[EXERCISE PASSAGE — start]

Key Points
- The authors developed and validated an artificial intelligence (AI) algorithm (ADAPT-CEC) that adjudicates multiple cardiovascular endpoints and adapts to new definitions.
- In EUCLID, ADAPT-CEC correctly classified 86.4% of primary endpoint events and 99.4% of non-events compared with human adjudication.
- The hybrid AI-human strategy performed best, correctly classifying 95.6% of events and 99.6% of non-events.
- The primary EUCLID treatment effect remained similar across adjudication strategies, including HR 1.02 with human CEC, HR 0.98 with ADAPT-CEC, and HR 1.04 with the hybrid approach.
Behind every major cardiovascular trial is a less visible but decisive process: determining whether a suspected event truly meets the trial’s endpoint definition. At ACC.26, investigators presented evidence that adaptive artificial intelligence may be able to perform much of that work while preserving the central result of the trial itself.

[EXERCISE PASSAGE — finish]
[DATA UNDER STUDY — start]

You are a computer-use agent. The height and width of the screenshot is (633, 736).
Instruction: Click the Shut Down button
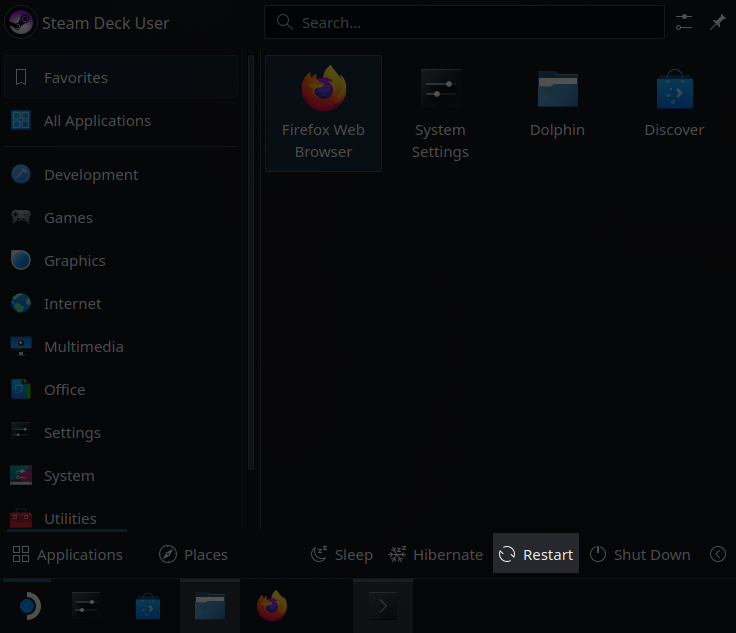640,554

[DATA UNDER STUDY — finish]
[DATA UNDER STUDY — start]

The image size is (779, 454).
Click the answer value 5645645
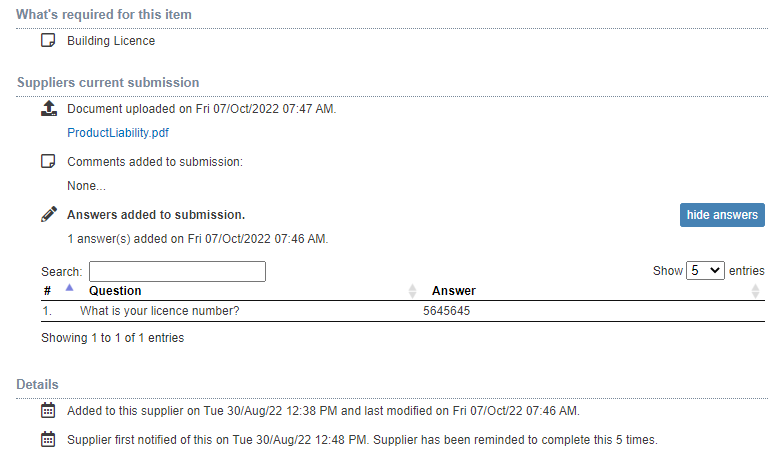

[DATA UNDER STUDY — finish]

● HOW TO COMPLETE THIS TASK
Using the key points on AI adjudication of cardiovascular endpoints, explain in one to three sentences why the hybrid AI-human strategy is described as having "performed best."

● SOLUTION FOR THIS TASK
The hybrid strategy correctly classified 95.6% of events and 99.6% of non-events. ADAPT-CEC alone correctly classified 86.4% of primary endpoint events and 99.4% of non-events, so the hybrid approach had the higher rate in both categories.